You’d never been up there before, had you? Not to the fourth floor? Situation normal, as far as I could make out. They’d had public tours of the building and all, part of the university’s PR machine. Docents in their purple shirts waxing lyrical to their flocks of visitors about how ISOC was “bringing cutting-edge cognitive
science to bear on the nature of the human self.” But even Rosko had never been up here; he said the fourth floor always got waved off. “Nothing interesting. The director’s office. Some conference rooms. That’s all.”
Nothing interesting. Carl Bates was one of those docents, and he certainly knew that was a big fat lie, oh goodness, yes.
It was an almost windowless space, a copy of the spaces below. Office doors in blond wood alternated with lab benches around the outside. The sinks looked too clean to have been used. The only experimental setup, in the same position as the scanner downstairs, was on an L-shaped arrangement of tables at the far end. You walked right over to it and examined it with a jeweler’s attention, extravagantly intense, stroking each component as if to verify that it was real.

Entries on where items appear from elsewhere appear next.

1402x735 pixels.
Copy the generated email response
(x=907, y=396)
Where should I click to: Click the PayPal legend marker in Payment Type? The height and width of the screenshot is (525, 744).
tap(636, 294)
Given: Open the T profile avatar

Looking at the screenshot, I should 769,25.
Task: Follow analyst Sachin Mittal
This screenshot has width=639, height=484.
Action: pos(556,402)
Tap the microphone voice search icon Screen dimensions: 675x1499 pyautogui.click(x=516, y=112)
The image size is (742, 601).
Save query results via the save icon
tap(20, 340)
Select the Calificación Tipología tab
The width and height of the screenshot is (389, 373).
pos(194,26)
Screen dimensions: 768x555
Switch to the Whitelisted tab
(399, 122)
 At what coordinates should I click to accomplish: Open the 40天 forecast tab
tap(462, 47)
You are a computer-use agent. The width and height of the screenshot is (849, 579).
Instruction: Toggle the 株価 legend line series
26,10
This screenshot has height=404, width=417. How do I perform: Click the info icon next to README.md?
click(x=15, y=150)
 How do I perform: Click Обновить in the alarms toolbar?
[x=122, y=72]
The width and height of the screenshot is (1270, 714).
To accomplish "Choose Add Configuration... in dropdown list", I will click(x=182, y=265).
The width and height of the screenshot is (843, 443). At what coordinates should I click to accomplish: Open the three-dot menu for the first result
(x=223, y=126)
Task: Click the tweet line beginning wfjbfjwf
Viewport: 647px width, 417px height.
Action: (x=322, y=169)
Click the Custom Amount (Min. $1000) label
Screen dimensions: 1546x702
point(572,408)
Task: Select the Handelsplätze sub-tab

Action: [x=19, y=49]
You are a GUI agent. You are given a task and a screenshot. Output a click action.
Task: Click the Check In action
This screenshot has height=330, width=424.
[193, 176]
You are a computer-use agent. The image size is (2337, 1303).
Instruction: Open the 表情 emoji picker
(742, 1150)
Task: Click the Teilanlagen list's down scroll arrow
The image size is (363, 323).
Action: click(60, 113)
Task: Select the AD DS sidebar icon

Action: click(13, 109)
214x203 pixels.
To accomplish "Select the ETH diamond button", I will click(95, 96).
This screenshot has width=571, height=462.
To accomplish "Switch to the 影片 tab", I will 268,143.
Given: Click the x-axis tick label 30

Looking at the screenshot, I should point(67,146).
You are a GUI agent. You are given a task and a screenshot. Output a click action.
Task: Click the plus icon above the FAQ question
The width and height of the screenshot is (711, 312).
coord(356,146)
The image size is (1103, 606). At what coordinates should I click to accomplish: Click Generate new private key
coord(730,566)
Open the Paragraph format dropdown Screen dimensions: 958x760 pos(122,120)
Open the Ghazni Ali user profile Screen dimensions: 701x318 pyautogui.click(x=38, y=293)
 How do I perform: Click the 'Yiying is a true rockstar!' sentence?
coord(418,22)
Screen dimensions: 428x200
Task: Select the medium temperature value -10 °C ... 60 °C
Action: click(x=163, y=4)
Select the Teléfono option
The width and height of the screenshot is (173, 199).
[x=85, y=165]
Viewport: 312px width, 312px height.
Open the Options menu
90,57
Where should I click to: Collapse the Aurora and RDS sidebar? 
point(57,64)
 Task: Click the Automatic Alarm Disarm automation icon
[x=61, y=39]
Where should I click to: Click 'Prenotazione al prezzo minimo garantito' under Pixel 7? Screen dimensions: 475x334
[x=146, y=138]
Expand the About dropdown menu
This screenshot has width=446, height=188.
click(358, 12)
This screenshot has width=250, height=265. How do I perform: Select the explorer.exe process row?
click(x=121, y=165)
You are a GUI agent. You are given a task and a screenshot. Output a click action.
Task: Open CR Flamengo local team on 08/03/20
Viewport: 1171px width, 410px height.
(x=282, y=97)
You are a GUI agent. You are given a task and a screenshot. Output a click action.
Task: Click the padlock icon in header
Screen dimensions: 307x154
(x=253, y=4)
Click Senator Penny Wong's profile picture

“What is?” Kit asked Natazscha.
“This is a laser. Probably a quantum computation experiment. It was one of the things Maynard Jones admitted to having a personal interest in.”
“Wow,” Rosko breathed.
“Wow because why?” Kit was making fun of him. Or indulging him. Or both.
“Because, Kit, if you could get a quantum computer to work, it would make that fancy machine downstairs look like an abacus. The logical architecture is based on qubits instead of bits, and they use a quantum superposition of—”
Kit held up the palms of her hands. “Totally enough. I believe everything you say.”
“It’s only theoretical, in any case,” Rosko said, annoyed that she’d cut him off.
One wall near the laser was taken up by a huge glass board. From six feet away, the surface looked clean. Up close we could see a ghostly forest of half-erased mathematical symbols, a handwritten text so dense it reminded me of Shul-hura’s cuneiform. You came and stood in front of the board with me; we were like two children in a fairy tale who’ve discovered the witch’s cottage.
“This angled bracket notation is familiar,” Rosko said. “Quantum mechanics?”